Bryan: Welcome and thank you for listening to StepUp Utah’s Title IV + More Podcast for counselors and educators. This podcast is brought to you by StepUp to Higher Education Utah – helping Utah’s students and parents prepare and pay for college. Find more about us at StepUpUtah.com.

Jacob: Welcome, listeners to Title IV + More, the StepUp Utah Counselor and Educator Podcast. I’m Jacob Newman and I’m a Paying for College Expert with StepUp Utah.

Katie: And I am Katie Wornek, also a Paying for College Expert with StepUp. I am going to start out our episode this week with an exciting news headline for you. The title here of this headline is “UVU Announces an Additional 3 Million Dollars in Funding, for a new 15 million First Generation Initiative”, and this is coming straight out of Utah Valley Universities’ newsletter, or newspaper. So this program is called “I am First” and it offers mentoring, events, and other support for first generation students. Their ultimate goal is more recruitment, retention, and graduation for first generation students at UVU. One of the cool things about this program is that students don’t have to seek out this help. The first-generation students are identified coming in, for entry to UVU are automatically included in the program upon enrollment. So, president Astrid Tuminez announced that donors have committed 3 million dollars and ultimately UVU plans to secure full funding, that’s 15 million, in the next 3-5 years. And, as of 2017, 38% of UVU students who were first generation and their student body population at large is the biggest campus in Utah with 40,000 students. So, this is a significant number of students who are going to be helped out by this new program! So that’s it for news headlines this week, as far as events we wont overload you with too much information but what we do want to mention is that we have FAFSA Nights galore in November! There are over 70 events at separate high schools taking place in the month of November, so many of those might be you who are listening, but if you do have students who cant make it to your event or want to go to a FAFSA Completion event in their community you can visit StepUpUtah.com/events to see all the dates, the times, the details, and locations for our complete calendar of FAFSA Nights this year!

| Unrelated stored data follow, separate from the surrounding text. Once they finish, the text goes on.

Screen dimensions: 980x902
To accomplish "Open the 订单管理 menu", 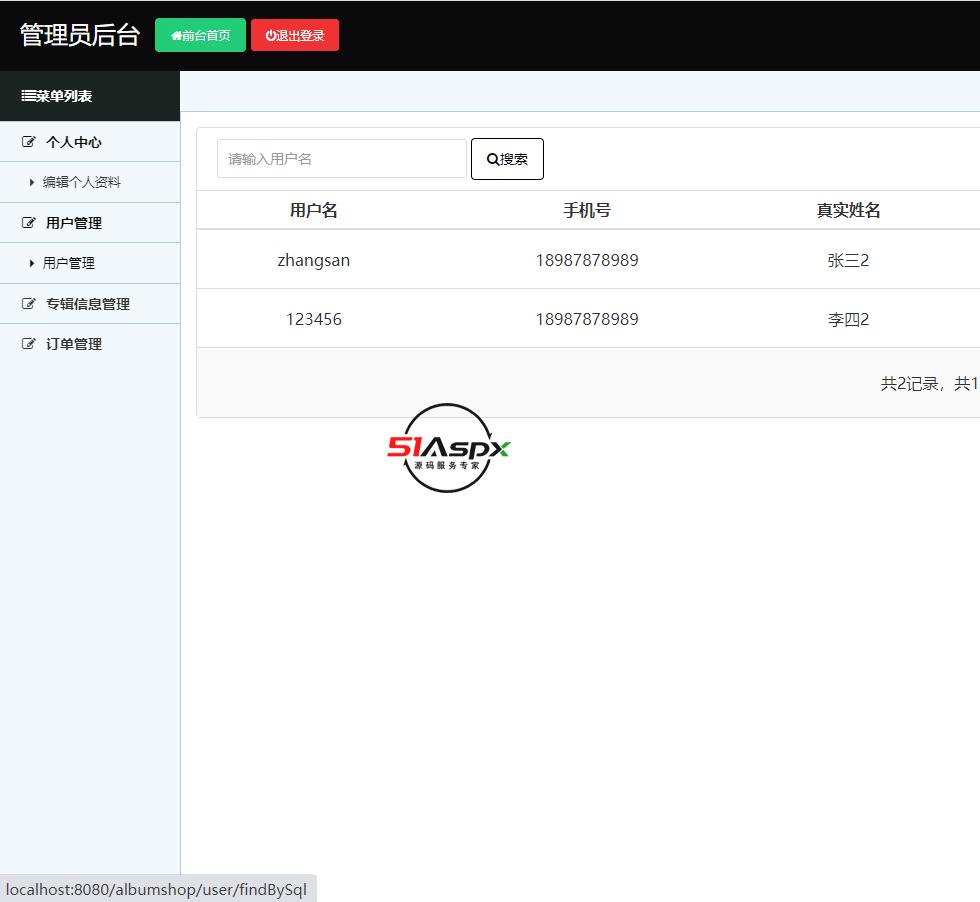I will pyautogui.click(x=74, y=344).
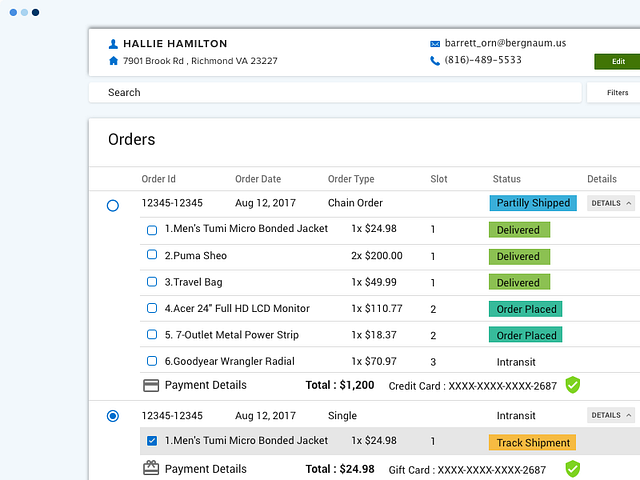This screenshot has width=640, height=480.
Task: Sort by the Status column header
Action: 506,179

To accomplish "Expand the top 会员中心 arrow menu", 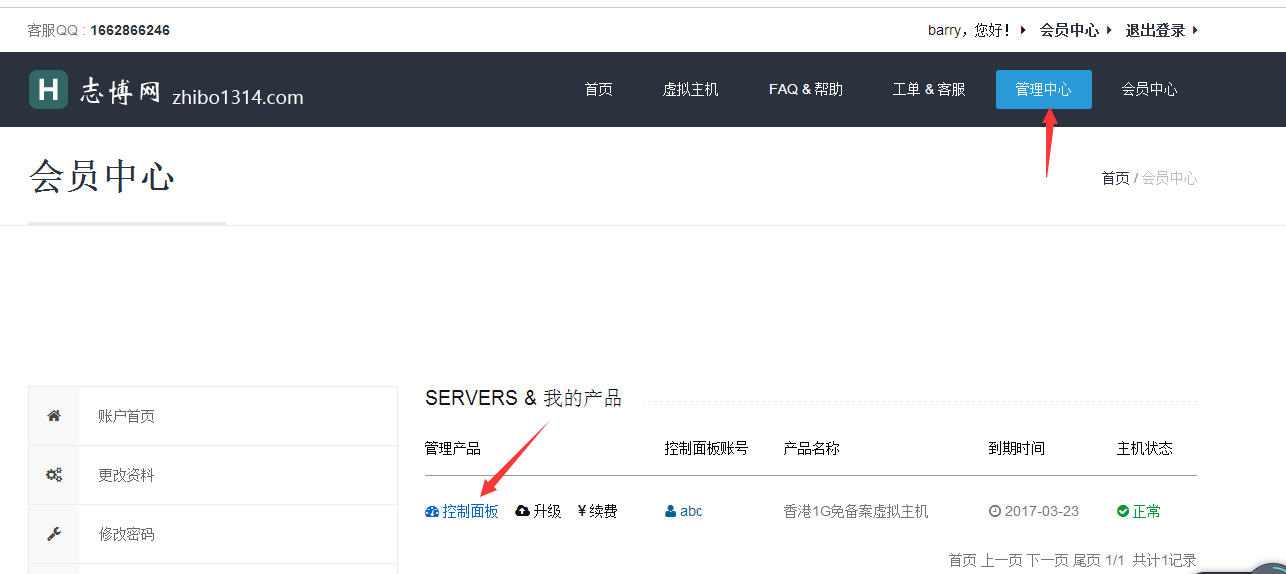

Jacob: Awesome, also keep in mind that we are in the midst of Utah College Application Week, so you might see some StepUp representatives as well helping students fill out college applications during the school day. I know that I am going to be attending a few of those events to also help promote financial aid awareness, so talking about FAFSA Completion a little bit, so be on the look out for some of us at some of those events its going to be a real busy time for us.

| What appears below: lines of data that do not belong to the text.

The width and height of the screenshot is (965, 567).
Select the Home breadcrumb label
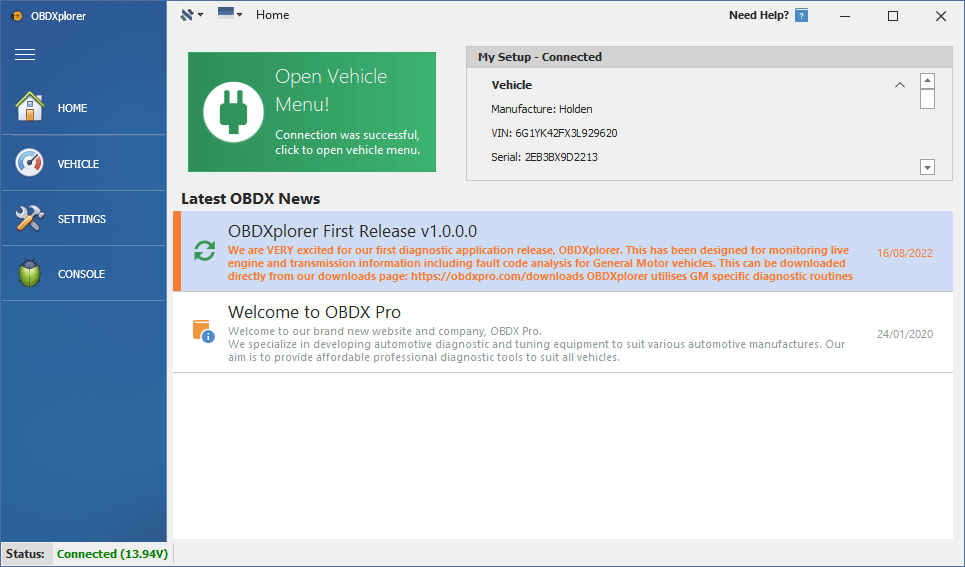[272, 15]
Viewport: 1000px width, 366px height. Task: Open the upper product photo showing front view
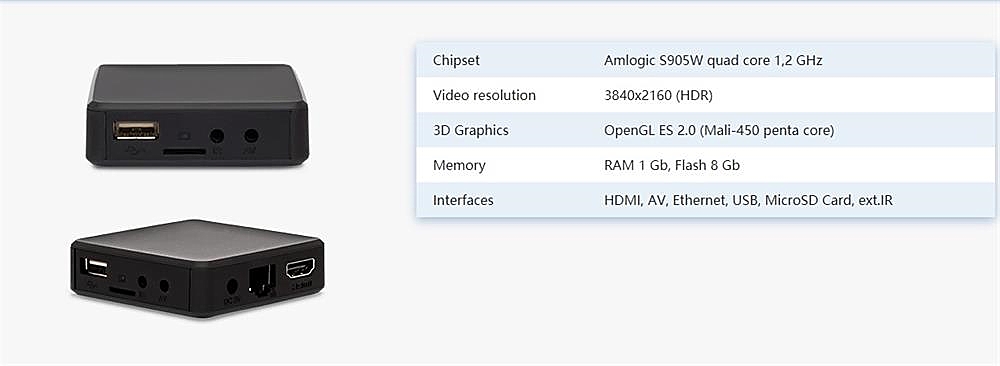(x=197, y=115)
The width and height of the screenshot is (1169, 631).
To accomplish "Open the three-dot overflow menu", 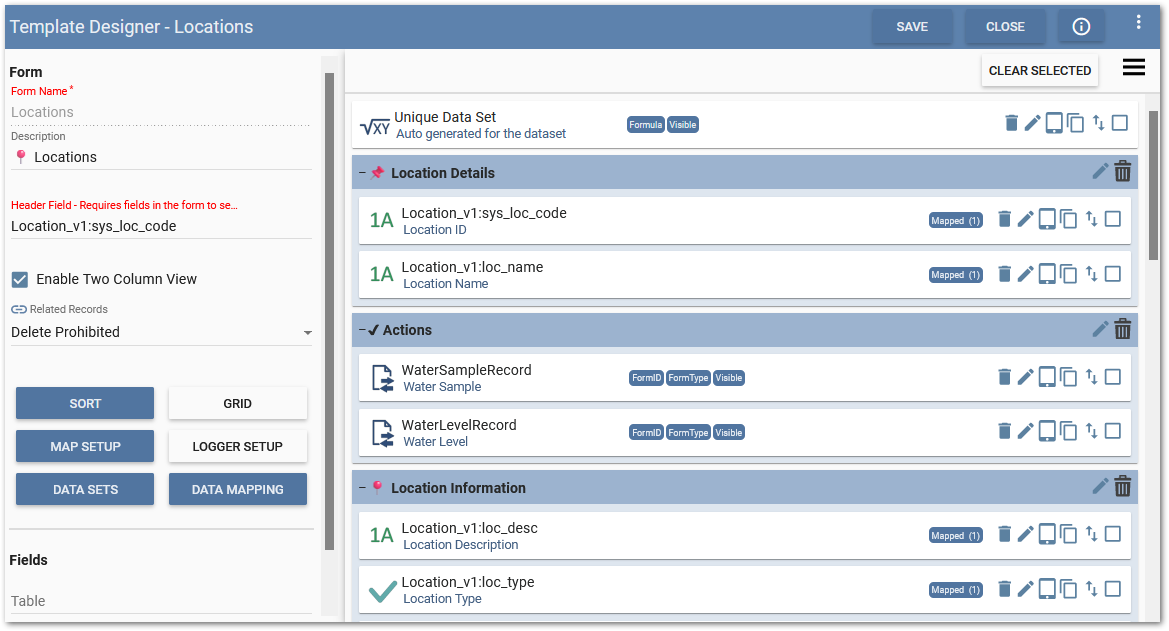I will [1138, 22].
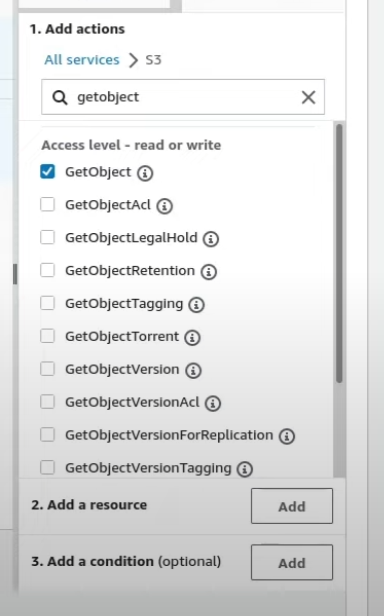Go back to All services breadcrumb
The width and height of the screenshot is (384, 616).
pyautogui.click(x=82, y=60)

Katie: Yes, it’s that exciting time of year right before the holidays! And with that we are going to turn it over to our guest interview for the week!

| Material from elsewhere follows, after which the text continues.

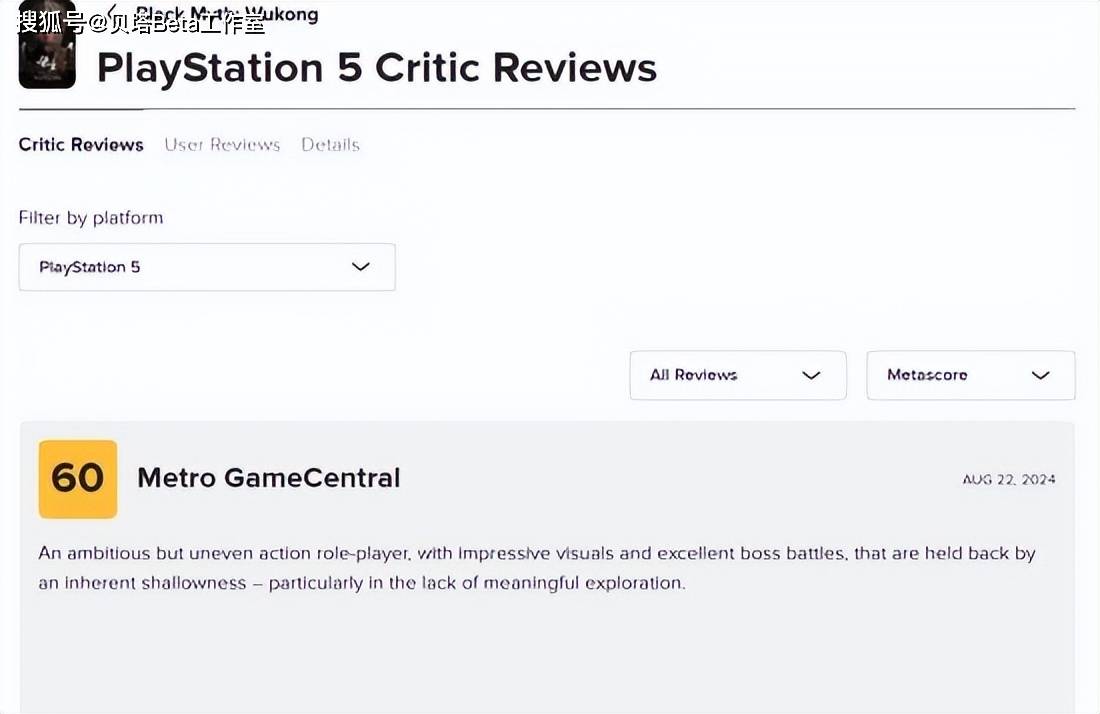
Task: Select the Critic Reviews tab
Action: [x=81, y=145]
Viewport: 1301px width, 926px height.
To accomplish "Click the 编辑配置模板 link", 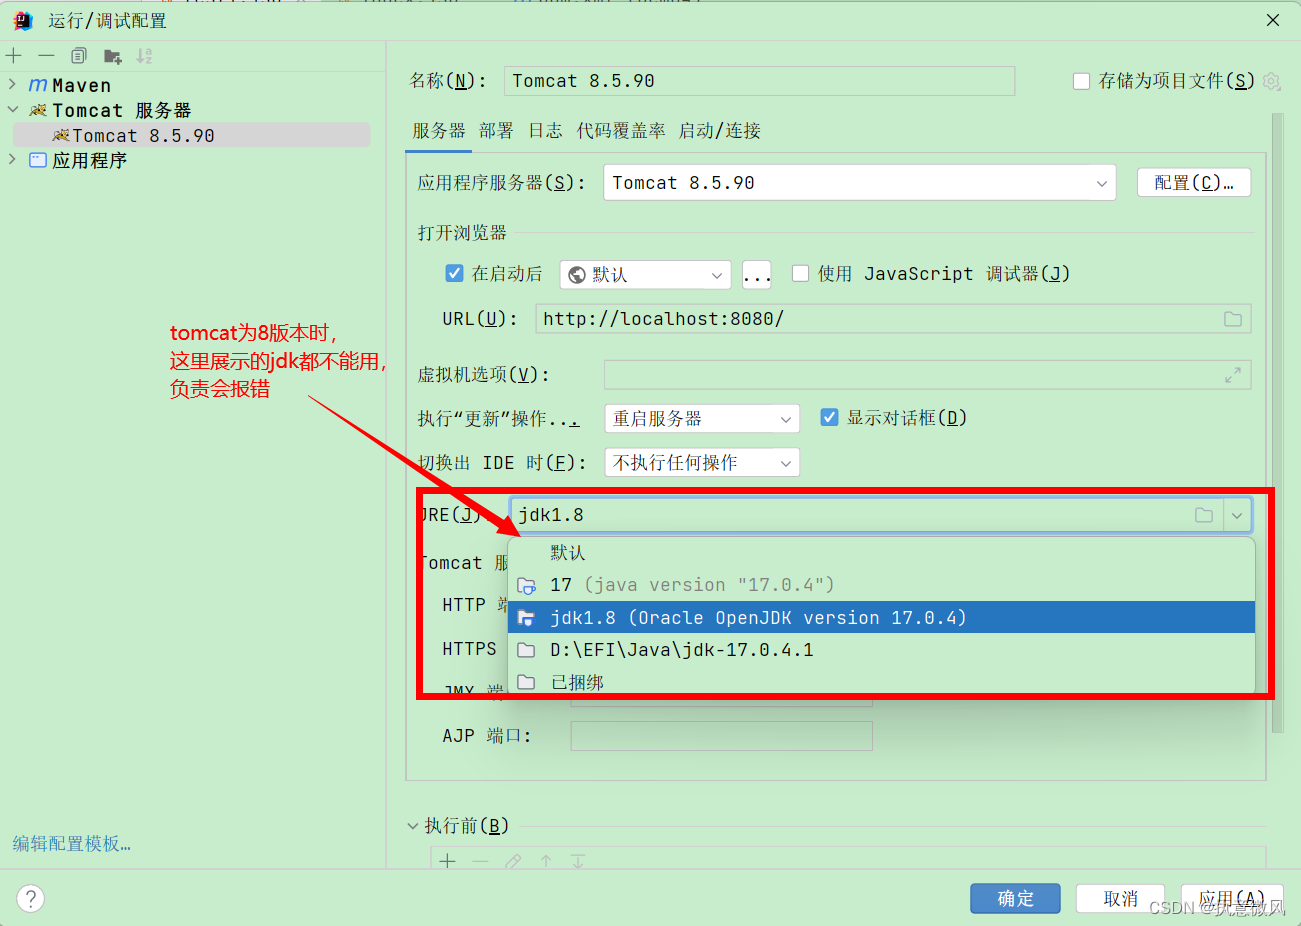I will (70, 843).
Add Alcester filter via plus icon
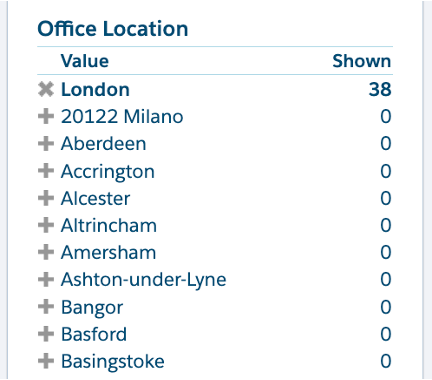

Jacob: So, this week we have Lais Martinez joining us, she works as the College Access Coordinator for the Utah System of Higher Education and she’s here to talk to us about the College Access Network of Utah!

Lais: Hi, thanks for having me!

Jacob: All right, so I am going to dig into some questions, so we can talk a little bit about the College Access Network of Utah or “CANU”. So, to start us off, can you tell us, what is CANU and what is its mission?

Lais: So, at the core of CANU it’s the idea of bridging public ed and higher ed to support programs and services that encourage the access and attainment of our underrepresented and under served populations specifically.

Jacob: Awesome, so what are some of the past accomplishments of CANU

Lais: So CANU has been around since 2011 and since the forming of CANU we’ve had things like “Expect the Great” come out of CANU which is the premier African American/Black conference that is state wide access conference it’s a wonderful college and career readiness conference that goes on in our state that came out of CANU. And then some other things my predecessor Maria Martinez created a campus training for undocumented students as an advocacy and awareness training for educators and counselors across the state. So, there’s just been a lot of great things that have come out of CANU out of that partnership between public ed and higher ed.

Jacob: That’s great to see some of the resources available for some of these students who are underserved kinda bridging the gap for them because we know that they can have some systemic barriers in higher education in particular. So kinda looking forward to the future, what do you see CANU doing moving forward?

Lais: So currently the way that we have structured CANU this year is we have 4 working groups and we focus on target populations. So, 4 being undocumented, first year and first gen experience, adult learner and LGBQ. So, all of those really focus on being asset based. So, looking at these populations not through a deficient lens, but really looking at what are the strengths within these populations and these communities and how can we as a system look internally and see what things we can be changing institutionally to better serve these populations. And then a lot of it boils down to advocacy and training for our educators across the state P-20 we would like to really focus on that. And collaboration making sure are working with community partners and engaging with the community, listening to their feedback their needs what it is they feel would best help students access higher ed.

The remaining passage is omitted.